The catalyst for this breach of protocol is the Himalayan salt meditation room. Within a retreat dedicated to ‘wholeness’, this glowing saline chamber delivers a silence so absolute it feels medicinal. The resort operates on a philosophy of “Anything, Anytime, Anywhere”, a dangerous promise that usually tests the upper limits of logistical sanity. A personal butler stands on constant alert and, while the temptation might be to request a chilled lobster tower on a deserted sandbank or a private yacht to chase dolphins, I find my own desires unexpectedly ascetic.
The residences themselves are vast—300 sq m of tropical chic, complete with expansive overwater decks and 44 sq m infinity pools. Yet amid all this excess, dinner is an exercise in restraint: a truffle-scented thin-crust pizza, executed with the seriousness of a bomb disposal. It arrives blistered, crisp, and flawless—a reminder that true luxury is often simply getting exactly what you want, even if that happens to be good dough and cheese, while floating above a coral reef.

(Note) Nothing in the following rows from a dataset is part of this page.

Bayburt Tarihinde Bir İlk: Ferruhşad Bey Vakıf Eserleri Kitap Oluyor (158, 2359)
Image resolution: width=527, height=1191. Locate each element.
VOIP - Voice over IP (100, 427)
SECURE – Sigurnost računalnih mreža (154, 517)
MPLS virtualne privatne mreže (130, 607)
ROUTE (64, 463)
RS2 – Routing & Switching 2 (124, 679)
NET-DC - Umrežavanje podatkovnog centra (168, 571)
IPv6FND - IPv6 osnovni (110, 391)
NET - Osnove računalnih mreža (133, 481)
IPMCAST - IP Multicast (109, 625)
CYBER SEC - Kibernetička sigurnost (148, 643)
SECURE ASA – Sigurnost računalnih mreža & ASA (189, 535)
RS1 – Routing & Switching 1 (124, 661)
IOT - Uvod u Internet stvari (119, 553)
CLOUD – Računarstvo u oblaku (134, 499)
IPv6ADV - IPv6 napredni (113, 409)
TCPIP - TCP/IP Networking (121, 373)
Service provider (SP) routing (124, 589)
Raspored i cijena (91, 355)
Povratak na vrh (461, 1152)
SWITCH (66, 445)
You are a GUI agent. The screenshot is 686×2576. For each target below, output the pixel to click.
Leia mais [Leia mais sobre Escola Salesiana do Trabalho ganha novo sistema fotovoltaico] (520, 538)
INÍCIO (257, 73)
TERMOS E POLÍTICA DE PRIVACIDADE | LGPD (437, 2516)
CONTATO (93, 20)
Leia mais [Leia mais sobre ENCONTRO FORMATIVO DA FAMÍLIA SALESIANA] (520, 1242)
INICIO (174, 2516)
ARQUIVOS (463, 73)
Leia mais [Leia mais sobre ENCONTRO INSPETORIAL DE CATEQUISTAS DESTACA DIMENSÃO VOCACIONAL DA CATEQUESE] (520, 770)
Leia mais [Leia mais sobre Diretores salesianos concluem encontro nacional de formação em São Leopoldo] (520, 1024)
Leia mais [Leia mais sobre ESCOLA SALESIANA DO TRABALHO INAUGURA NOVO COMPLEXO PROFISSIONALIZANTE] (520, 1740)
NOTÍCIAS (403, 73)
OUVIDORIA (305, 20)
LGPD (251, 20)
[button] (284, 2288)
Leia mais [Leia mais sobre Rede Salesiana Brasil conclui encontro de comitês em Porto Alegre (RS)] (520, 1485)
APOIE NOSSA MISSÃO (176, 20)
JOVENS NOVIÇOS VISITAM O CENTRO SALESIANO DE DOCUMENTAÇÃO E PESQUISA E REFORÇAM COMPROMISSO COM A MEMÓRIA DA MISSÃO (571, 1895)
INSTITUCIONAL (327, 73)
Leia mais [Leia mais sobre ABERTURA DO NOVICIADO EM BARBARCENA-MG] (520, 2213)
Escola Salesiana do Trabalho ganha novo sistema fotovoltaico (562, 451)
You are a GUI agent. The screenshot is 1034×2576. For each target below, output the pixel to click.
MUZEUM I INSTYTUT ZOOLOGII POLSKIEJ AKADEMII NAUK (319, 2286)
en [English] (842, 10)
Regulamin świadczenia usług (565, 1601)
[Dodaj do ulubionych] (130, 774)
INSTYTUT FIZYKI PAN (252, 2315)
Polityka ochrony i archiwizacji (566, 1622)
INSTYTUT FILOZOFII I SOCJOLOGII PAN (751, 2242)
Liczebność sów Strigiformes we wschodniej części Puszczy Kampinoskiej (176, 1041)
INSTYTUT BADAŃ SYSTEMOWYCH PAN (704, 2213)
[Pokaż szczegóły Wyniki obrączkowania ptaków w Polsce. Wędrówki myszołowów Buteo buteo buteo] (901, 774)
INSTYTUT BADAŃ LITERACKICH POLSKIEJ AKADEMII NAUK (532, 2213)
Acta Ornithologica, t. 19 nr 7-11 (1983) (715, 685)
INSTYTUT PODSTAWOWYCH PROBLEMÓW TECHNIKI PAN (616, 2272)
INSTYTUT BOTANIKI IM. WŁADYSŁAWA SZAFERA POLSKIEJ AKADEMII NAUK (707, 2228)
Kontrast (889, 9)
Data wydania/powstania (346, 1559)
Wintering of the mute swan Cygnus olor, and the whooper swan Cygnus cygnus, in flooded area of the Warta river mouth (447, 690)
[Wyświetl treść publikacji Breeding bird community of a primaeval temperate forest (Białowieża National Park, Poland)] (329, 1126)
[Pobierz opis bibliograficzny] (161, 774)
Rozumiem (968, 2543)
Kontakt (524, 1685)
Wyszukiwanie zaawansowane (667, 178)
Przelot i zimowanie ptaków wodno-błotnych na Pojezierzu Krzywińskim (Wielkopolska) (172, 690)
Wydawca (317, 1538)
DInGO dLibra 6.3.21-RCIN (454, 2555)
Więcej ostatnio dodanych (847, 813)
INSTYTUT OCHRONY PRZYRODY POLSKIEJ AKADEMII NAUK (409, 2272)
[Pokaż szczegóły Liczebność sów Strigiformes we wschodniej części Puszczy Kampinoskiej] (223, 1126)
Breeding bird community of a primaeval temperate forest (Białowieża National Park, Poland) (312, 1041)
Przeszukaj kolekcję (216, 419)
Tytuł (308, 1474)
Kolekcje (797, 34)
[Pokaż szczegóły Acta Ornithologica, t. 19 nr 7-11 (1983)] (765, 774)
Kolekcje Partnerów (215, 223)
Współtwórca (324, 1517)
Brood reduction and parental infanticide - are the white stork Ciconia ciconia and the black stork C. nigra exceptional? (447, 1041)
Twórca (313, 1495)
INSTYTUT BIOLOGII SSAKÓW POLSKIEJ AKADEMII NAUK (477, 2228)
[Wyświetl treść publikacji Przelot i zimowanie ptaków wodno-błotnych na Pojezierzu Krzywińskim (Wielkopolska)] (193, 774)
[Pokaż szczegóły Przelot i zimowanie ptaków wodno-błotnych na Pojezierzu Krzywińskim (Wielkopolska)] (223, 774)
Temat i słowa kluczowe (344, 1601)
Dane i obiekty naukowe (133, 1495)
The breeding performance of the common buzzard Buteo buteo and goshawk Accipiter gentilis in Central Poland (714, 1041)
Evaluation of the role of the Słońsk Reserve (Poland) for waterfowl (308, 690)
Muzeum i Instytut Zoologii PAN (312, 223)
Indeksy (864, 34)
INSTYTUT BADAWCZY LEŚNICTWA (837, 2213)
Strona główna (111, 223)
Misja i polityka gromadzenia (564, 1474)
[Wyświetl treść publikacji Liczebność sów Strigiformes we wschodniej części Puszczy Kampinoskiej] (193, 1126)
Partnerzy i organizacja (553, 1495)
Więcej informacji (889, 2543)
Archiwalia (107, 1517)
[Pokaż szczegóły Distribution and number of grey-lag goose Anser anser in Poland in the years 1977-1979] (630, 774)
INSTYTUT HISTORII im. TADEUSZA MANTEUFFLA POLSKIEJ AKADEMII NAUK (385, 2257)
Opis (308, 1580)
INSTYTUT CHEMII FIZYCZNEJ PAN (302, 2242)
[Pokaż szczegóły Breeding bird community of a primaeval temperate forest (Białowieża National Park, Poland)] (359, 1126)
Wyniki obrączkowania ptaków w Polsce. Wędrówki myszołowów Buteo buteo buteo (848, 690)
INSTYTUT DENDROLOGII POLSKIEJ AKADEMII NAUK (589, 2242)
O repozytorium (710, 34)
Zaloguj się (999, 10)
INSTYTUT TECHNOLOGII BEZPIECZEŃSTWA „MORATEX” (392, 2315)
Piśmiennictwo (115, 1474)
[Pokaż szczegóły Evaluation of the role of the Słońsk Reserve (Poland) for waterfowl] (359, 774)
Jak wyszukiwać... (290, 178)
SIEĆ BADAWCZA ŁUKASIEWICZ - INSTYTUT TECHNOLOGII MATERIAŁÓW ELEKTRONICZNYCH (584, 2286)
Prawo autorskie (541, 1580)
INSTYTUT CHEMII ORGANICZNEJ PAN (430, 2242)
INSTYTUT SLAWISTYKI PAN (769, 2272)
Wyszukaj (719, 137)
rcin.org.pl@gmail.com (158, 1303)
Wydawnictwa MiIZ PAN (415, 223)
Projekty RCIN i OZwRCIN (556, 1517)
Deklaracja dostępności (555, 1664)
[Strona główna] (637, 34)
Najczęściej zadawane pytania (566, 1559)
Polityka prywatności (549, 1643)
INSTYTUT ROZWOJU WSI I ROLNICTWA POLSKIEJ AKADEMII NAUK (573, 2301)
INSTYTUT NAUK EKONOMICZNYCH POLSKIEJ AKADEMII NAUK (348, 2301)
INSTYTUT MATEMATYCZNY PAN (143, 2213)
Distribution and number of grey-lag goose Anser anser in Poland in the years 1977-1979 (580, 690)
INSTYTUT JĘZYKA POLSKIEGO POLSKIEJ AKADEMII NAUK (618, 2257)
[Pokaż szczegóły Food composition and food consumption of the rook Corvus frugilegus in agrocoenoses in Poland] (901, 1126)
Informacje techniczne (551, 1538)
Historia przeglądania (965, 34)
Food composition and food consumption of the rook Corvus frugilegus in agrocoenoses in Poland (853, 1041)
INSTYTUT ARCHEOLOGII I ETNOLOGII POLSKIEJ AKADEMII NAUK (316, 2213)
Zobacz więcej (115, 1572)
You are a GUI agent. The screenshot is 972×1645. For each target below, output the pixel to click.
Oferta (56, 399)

Kudadoo is legendary for making anything under the Maldivian moon available to its guests. Given such boundless generosity, it would be almost impolite not to grant this six-star property a similar courtesy: a prominent place in a narrative that was never meant to include it. Hurawalhi, meanwhile, succeeds in being many things—chic, romantic, visually arresting—but its true power lies in these smaller, corrective gestures. It corrects your sleep. It corrects your caffeine intake. And, if you are paying attention, it may even correct your moral compass.
As I sit on my deck that evening, watching the sun bleed into the Lhaviyani Atoll, I feel entirely recalibrated. The water below is dark and deep, and for the first time in years, I am in no hurry to leave it.